Of equal concern to the loss of labor force participants is the anticipated loss of both institutional knowledge and the loss of small businesses due to lack of succession planning. This is jarring because both types of loss are avoidable.
Available statistics show that more than half of all small business owners do not have a succession plan for their business. Whether the plan is to sell the business, pass it on to a child or other relative, or transition it into an employee-owned enterprise, developing a succession plan is an essential component of owning a business. Without a plan, the odds that a small business will simply fold upon the owner’s retirement are high.
From a public policy standpoint, finding ways to encourage baby boomers who own small businesses to create succession plans will be important. Community leaders and elected officials must be mindful of the potential impacts of small business loss on the broader neighborhood or municipality economy and plan accordingly.
It is noteworthy that about one-third of baby boomers who are looking to sell their small business are having difficulty finding a buyer; those who do sell are often acquired by out-of-area buyers who are looking to consolidate ownership and grow personal wealth. Such goals do not bode well for the existing employees of these small businesses, nor for the neighborhoods in which these small businesses exist.
It will be critical to lean on a variety of small business resources for assistance in creating succession plans. Entities such as the Small Business Administration, the Small Business Development Center, and the business mentoring group SCORE will play vital roles in our community in terms of helping to fill the gap and assist baby boomers in developing plans to transition their small businesses to new leadership effectively.
For baby boomers who are leaving the workforce and are not small business owners, it will be necessary for their employers to ensure that there is a process for transferring the vast stores of institutional knowledge that these employees possess so that it can be utilized by younger generations. Effective knowledge management will be a key predictor of business or organizational success—those who have and utilize techniques to ensure such knowledge does not leave with retiring employees will have a competitive advantage over those who do not.
Businesses must implement effective strategies to avoid the “brain drain” of employee retirement—using communities of practice to increase the number of subject matter experts, documenting key procedures and information, and encouraging regular mentoring by more-skilled employees.
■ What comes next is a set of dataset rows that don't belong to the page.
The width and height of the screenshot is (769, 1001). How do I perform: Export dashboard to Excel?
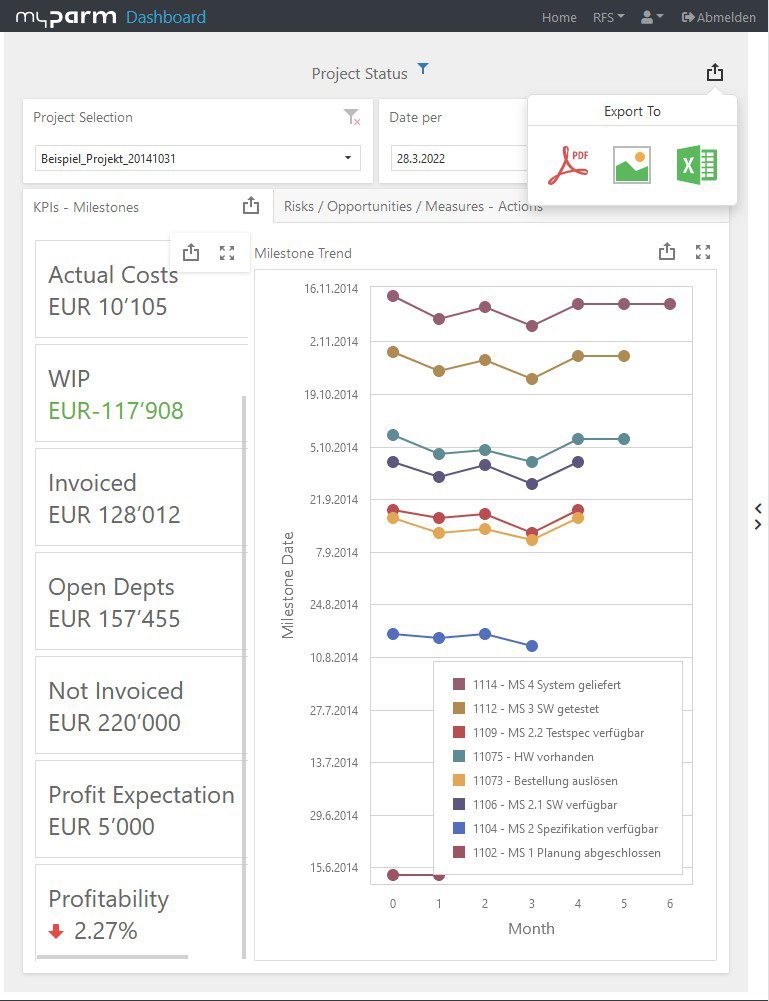click(696, 165)
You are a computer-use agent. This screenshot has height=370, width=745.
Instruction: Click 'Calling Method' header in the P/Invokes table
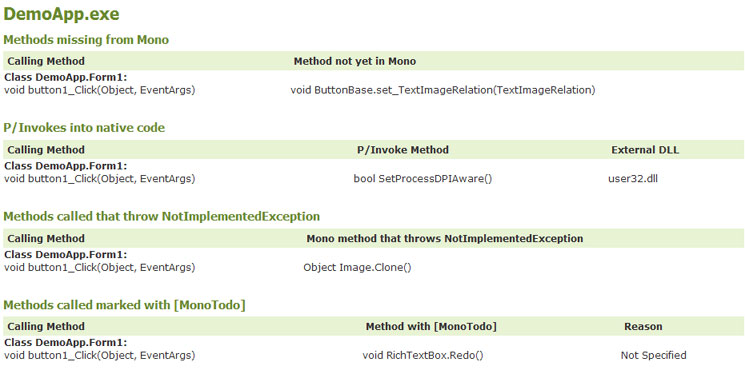[x=46, y=150]
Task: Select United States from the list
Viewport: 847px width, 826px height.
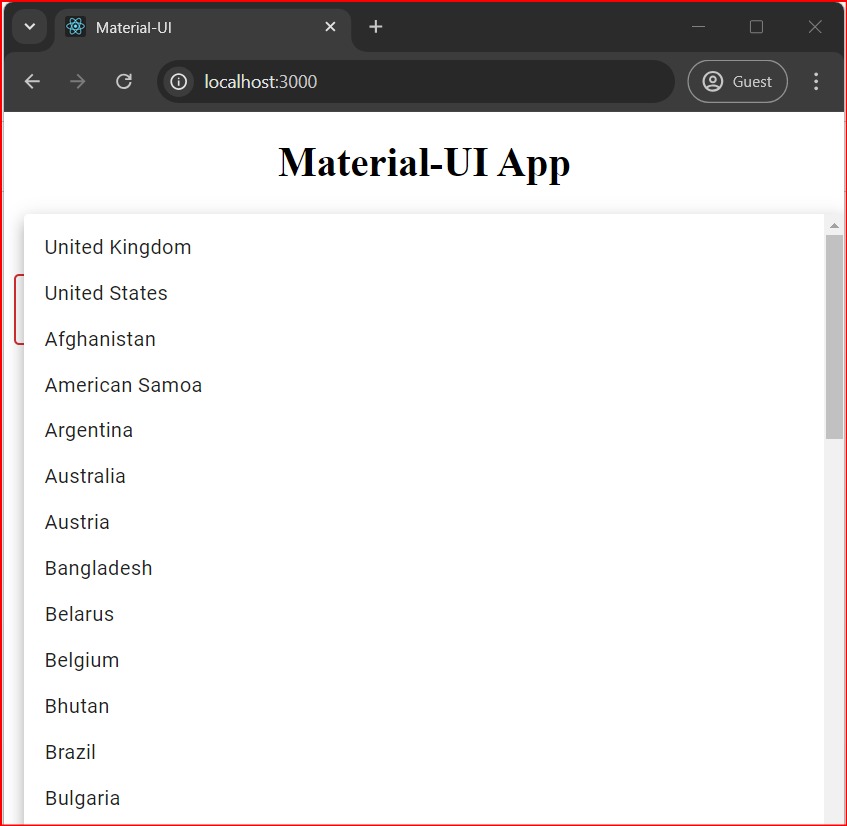Action: (x=106, y=293)
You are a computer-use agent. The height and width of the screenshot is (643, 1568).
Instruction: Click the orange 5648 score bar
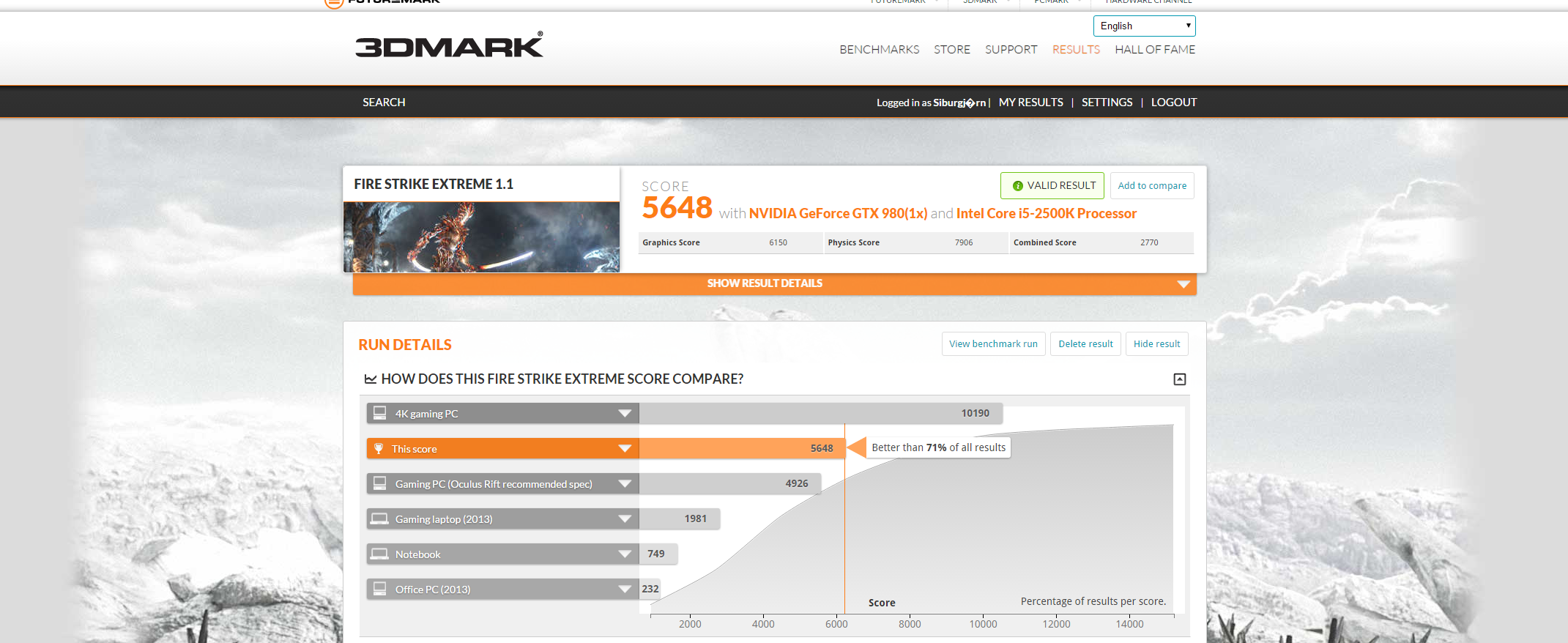tap(741, 449)
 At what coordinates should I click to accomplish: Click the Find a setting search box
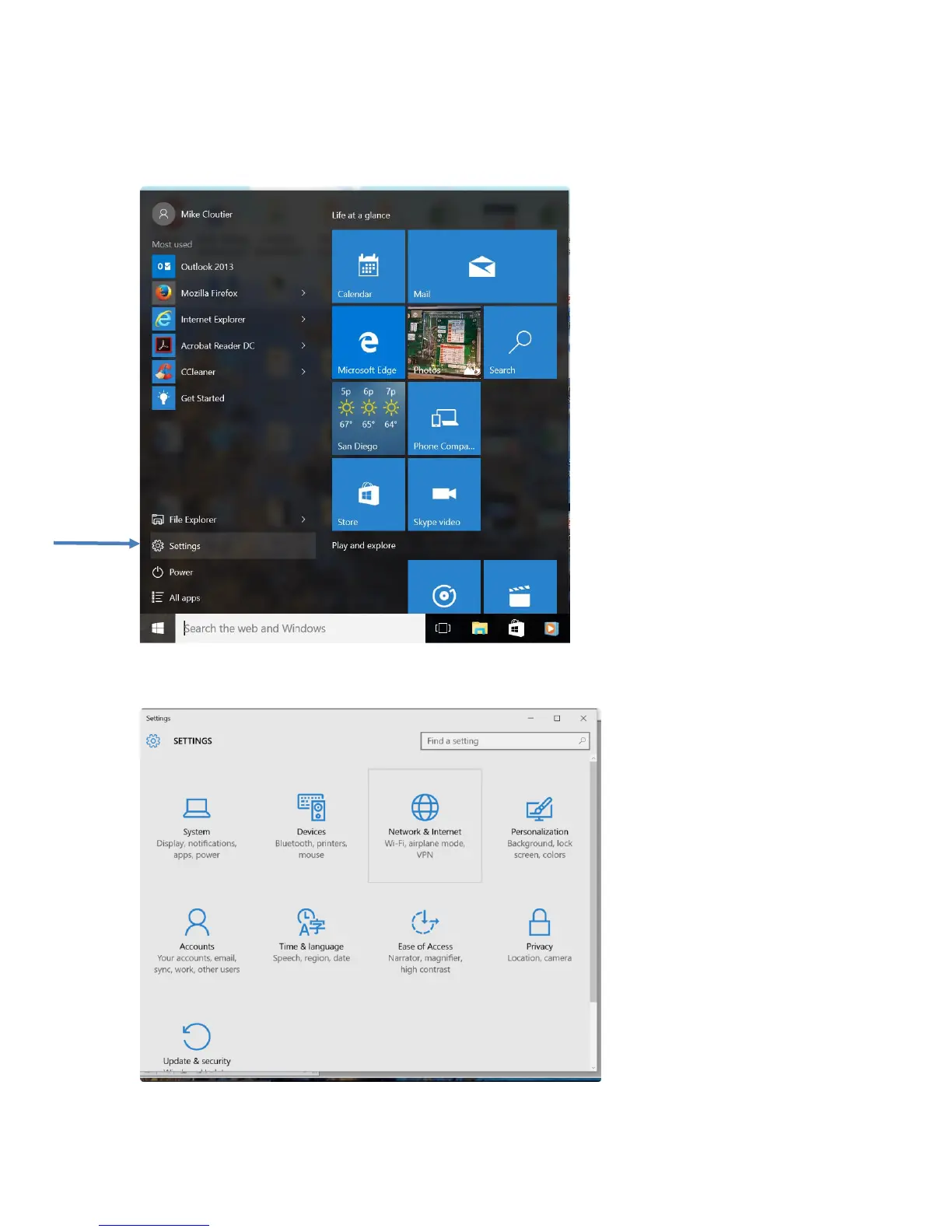(x=506, y=741)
This will require the use of different skill sets and new processes, along with a commitment to sustaining such actions, even if they are difficult or challenging to implement initially.
The silver tsunami isn’t a far-off concept. It’s here and it’s already starting to impact businesses of all sizes. For those businesses that are not prepared, the effects can be costly, even devastating. But for businesses that take steps to manage knowledge effectively and plan for leadership succession, the negative impacts can be minimal.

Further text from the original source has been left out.